DETACHMENT OF RIBOSOMAL PROTEINS BY SALT .I. EFFECT OF CONDITIONS ON AMOUNT OF PROTEIN DETACHED

The amount of protein detached from ribosomes by salt varies markedly with the conditions used, increasing with rising salt concentration and decreasing with rising Mg2+ or ribosome concentration. The detached proteins are different from those remaining attached to the RNA. In the presence of Mg2+, where the ribosomes maintain a compact structure, the release of protein is slow and different salts have different effectivities, NaCl detaching large amounts of protein and NH4Cl none.
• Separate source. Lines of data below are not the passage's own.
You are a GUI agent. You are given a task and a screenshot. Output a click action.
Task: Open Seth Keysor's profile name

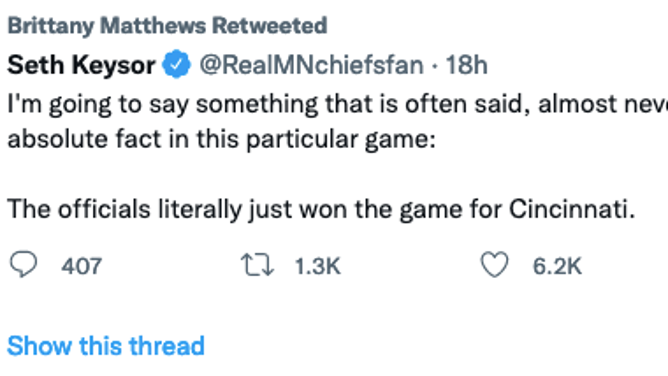click(x=81, y=65)
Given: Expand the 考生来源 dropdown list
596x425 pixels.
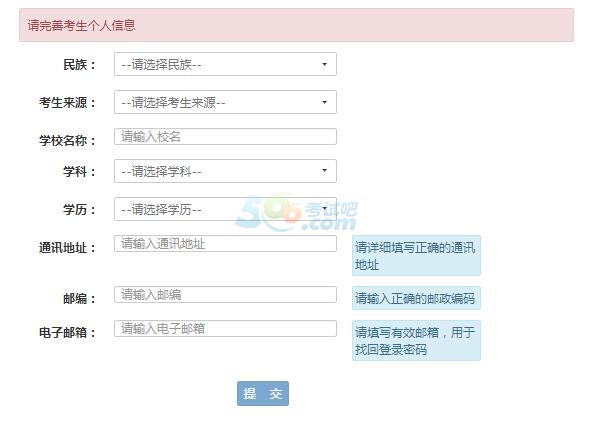Looking at the screenshot, I should coord(225,102).
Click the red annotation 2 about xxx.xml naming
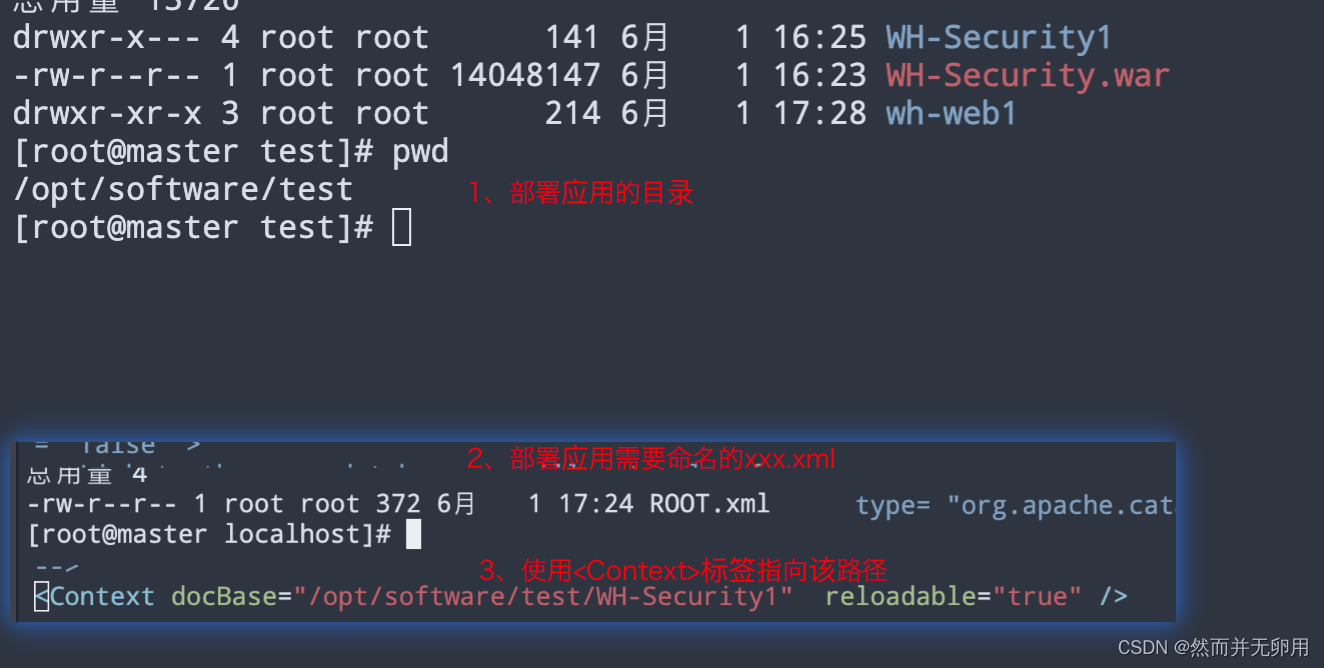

In the absence of Mg2+, where the ribosomes are unfolded, the release is rapid and the differences among salts tend to disappear; NH4Cl is nearly as effective as NaCl. The dependence on salt and ribosome concentration remains, but the amount of protein detached from unfolded ribosomes is much greater, reaching 96% in 2 m-LiCl. Thus, nearly any desired amount of ribosomal protein can be detached by suitable manipulation of the experimental conditions. It is concluded that the conformation of the ribosome is an important factor in determining the detachment of ribosomal proteins by salt. It is also concluded that electrostatic forces have a major role in binding virtually all of the ribosomal proteins to the ribosomal RNA, and that different proteins have different affinities for the RNA. © 1969.